The would-be martyr responds, “Inshallah, we will meet in Paradise.”
Hours later, as he presses the detonator, he says, “Allahu akbar” — “Allah is great. All praise to Him.”
The operation doesn’t end with the explosion and the many deaths. Hamas and Islamic Jihad distribute copies of the martyr’s audiocassette or video to the media and to local organisations as a record of their success and encouragement to other young men. His act becomes the subject of sermons in mosques, and provides material for leaflets, posters, videos, demonstrations, and extensive coverage in the media. Graffiti on walls in the martyr’s neighbourhood praise his heroism. Aspiring martyrs perform mock re-enactments of the operation, using models of exploding cars and buses. The sponsoring organisation distributes cassettes of chants and songs honouring the good soldier.

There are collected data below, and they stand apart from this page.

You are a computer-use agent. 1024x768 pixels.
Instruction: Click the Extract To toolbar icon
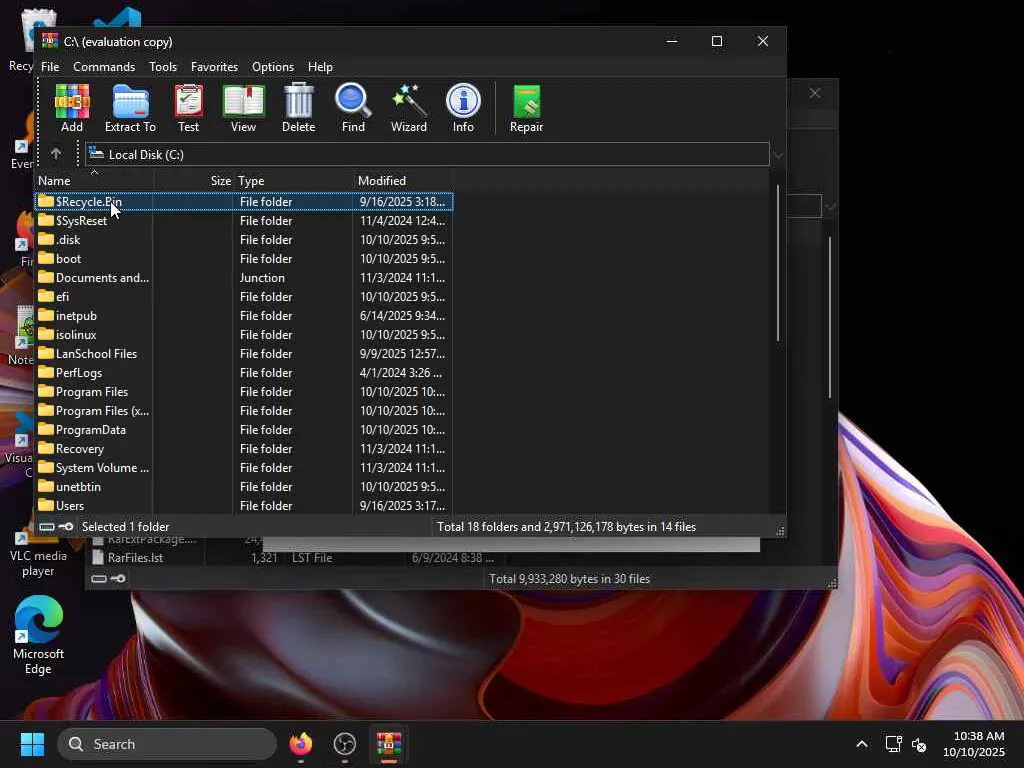[x=130, y=108]
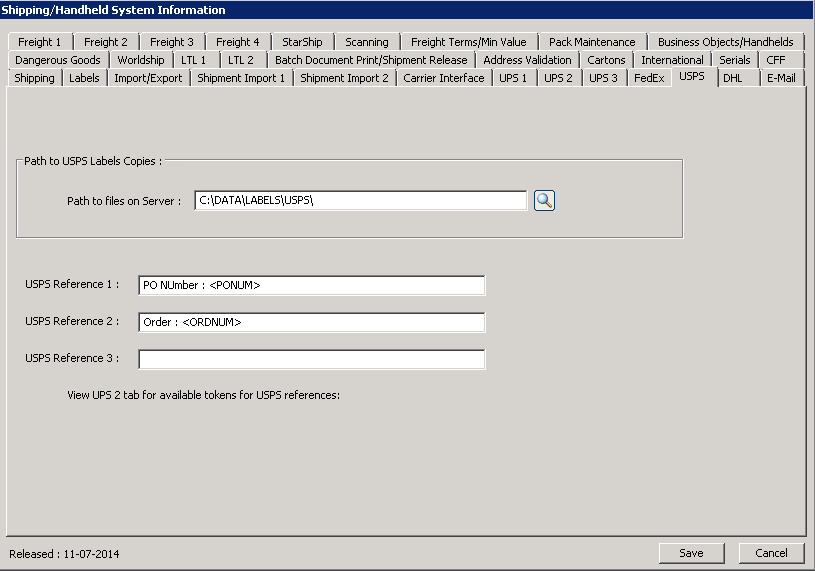The width and height of the screenshot is (815, 571).
Task: Open the E-Mail tab
Action: [781, 78]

The bomber’s family and the sponsoring organisation celebrate his martyrdom with festivities, as if it were a wedding. Hundreds of guests congregate at the house to offer congratulations. The hosts serve the juices and sweets that the young man specified in his will. Often, the mother will ululate in joy over the honour that Allah has bestowed upon her family.
But there is grief, too. I asked the mother of Ribhi Kahlout, a young man in the Gaza Strip, who had blown himself up in November 1995, what she would have done if she had known what her son was planning to do. “I would have taken a cleaver, cut open my heart, and stuffed him deep inside,” she said. “Then I would have sewn it up tight to keep him safe.”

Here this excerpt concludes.